Fixed Income
Bond Flat Price and What the Market Is Really Quoting

When bonds trade in the market, the price you see quoted is often not the full amount you actually pay. This quoted price is known as the bond flat price. It represents the value of the bond excluding any interest that has accumulated since the last coupon payment.
Understanding flat price is essential because it separates the bond’s market value from timing-related interest adjustments.
What Bond Flat Price Really Is
The bond flat price is the quoted price of a bond without accrued interest.

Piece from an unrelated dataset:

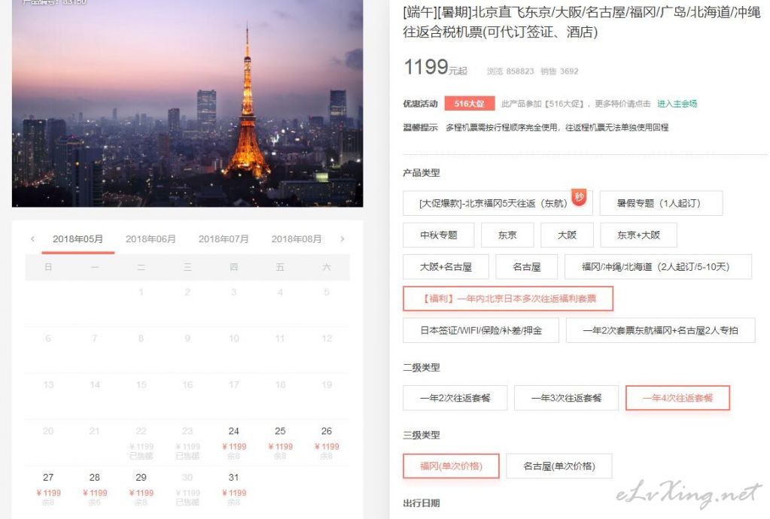Click the red 秒 flash-sale badge
This screenshot has height=519, width=770.
(x=580, y=197)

It reflects the market’s assessment of the bond’s value based on:
- interest rates
- credit risk
- maturity
- coupon structure
Accrued interest is handled separately.
Why Markets Quote Flat Prices
Flat prices make bond comparison easier.
If bonds were quoted with accrued interest included, prices would rise steadily between coupon dates and then drop on the coupon payment date. That movement would reflect timing, not changes in value.
By quoting flat prices:
- price changes reflect market forces
- comparisons across bonds remain meaningful
This convention is widely used in fixed income markets.

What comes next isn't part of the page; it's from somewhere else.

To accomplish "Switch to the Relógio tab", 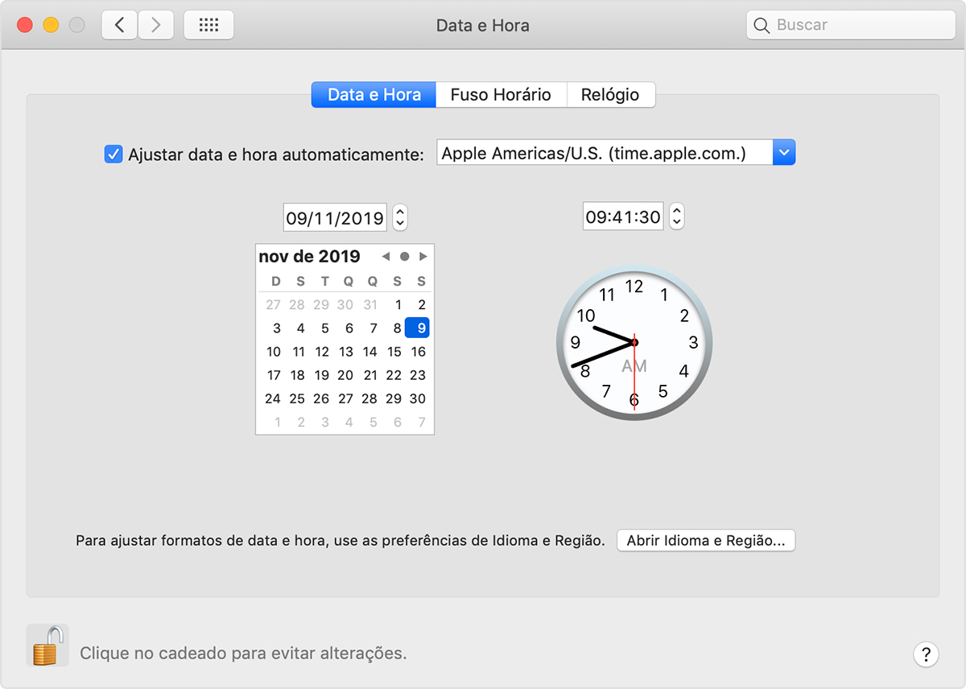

Flat Price vs Full Transaction Price
Although bonds are quoted on a flat price basis, the actual amount paid by the buyer includes accrued interest.
That full amount is sometimes referred to as the dirty price. The separation ensures:
- the seller is compensated for earned interest
- the quoted price stays clean and comparable
This distinction is frequently tested in exams.
How Accrued Interest Fits In
Accrued interest accounts for the interest earned since the last coupon date.
It does not change the bond’s economic value. It only reallocates income between buyer and seller based on holding period.
This is why accrued interest is added after the flat price is determined.
Flat Price and Coupon Dates
On the coupon payment date, accrued interest resets to zero.
At that point:
- flat price equals full transaction price
- no interest adjustment is required
Between coupon dates, the gap between flat and full price grows steadily.
Common Student Misunderstandings
Many students think flat price is what the buyer actually pays. It is not.
Others assume flat price ignores interest entirely. It does not it simply separates it.
Some confuse flat price with present value calculations.
These misunderstandings often appear in exam questions.
Closing Reflection
Bond flat price isolates market value from timing effects. It allows prices to reflect interest rates and credit risk rather than calendar mechanics. For CFA and FRM preparation, the key is understanding why flat prices are quoted and how accrued interest completes the transaction price. Once that logic is clear, bond pricing conventions become much easier to follow.